TEXT SECTION –
►

Google X has launched a cybersecurity startup with a difference

Google X – the Alphabet incubator that hatched the company’s take on driverless cars, drones and Project Loon – has a new startup in its roster. A bit more prosaic than its past initiatives, Chronicle still has the power to make a huge difference to the world, as the company seeks to revolutionise the world of cybersecurity.

Google X has launched a cybersecurity startup with a difference

Chronicle – which squeaks in just behind Chrome in an alphabetical list of Alphabet properties – comes in two parts: the first is cybersecurity intelligence and analytics, which examines security data of large companies looking for threats. The second is VirusTotal – a malware intelligence service that Google purchased in 2012, but according to Stephen Gillett, the new company’s CEO, that part will continue to run as it has for the past six years.

“Thousands of potential clues about hacking activity are overlooked or thrown away each day,” Gillett wrote in a Medium post announcing the launch of Chronicle. This shortage of human eyes would be augmented by Chronicle, and a preview version has already been implemented at a number of Fortune 500 companies, the post explains. Using the same “fast, powerful, highly-scalable infrastructure that powers a range of other Alphabet initiatives,” Gillett says that Chronicle should be able to help employees zone in on suspicious threats in minutes, “rather than the hours or days it currently takes.”chronicle_logo

On top of this, Google’s own storage should be helpful for analysing long-term attack patterns generated from multiple sources over a number of years, Gillett added. Machine learning and Google’s experience of search should make for a compelling cybersecurity package, Gillett reckons. “We hope that by making this mix of technologies available to more companies at affordable prices, we can give ‘the good guys’ an advantage and help us all turn the tide against cybercrime.”

◄

RAW DATA –
►

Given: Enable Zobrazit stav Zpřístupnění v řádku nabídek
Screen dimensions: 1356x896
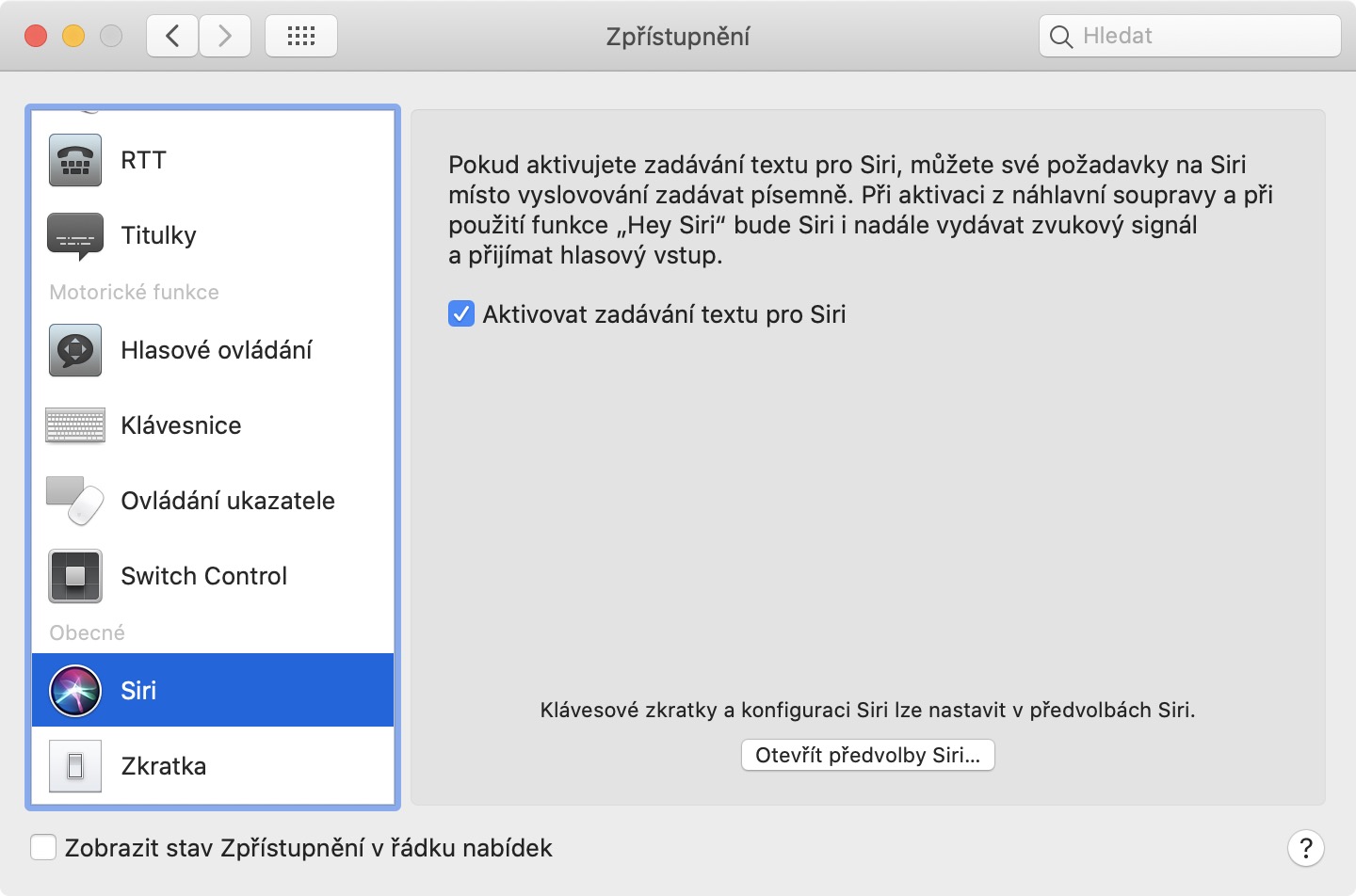Looking at the screenshot, I should tap(43, 848).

◄

TASKS TO CARRY OUT –
(1) In the article about Chronicle, the Google X cybersecurity startup, who is named as the new company's CEO?
(2) Resume the article about Chronicle, the Google X cybersecurity startup, picking up right after its final paragraph.

ANSWER LIST –
(1) Stephen Gillett

(2)
What those affordable prices is unclear for now, but it should be enough to make existing enterprise cybersecurity solutions a little uneasy. When the financial muscle of Alphabet invades your turf, there’s very little you can do to prepare for the incoming shakeup. Still, by Gillett’s own admission the ambitious plan will take a fair amount of time to take shape. “We know this mission is going to take years, but we’re committed to seeing it through,” he wrote.

“None of us have to settle for cybercrime being a fact of life, or for a reactive, expensive existence of cleanup and damage control. We’re looking forward to working with many organisations in the coming years to give good the advantage again.”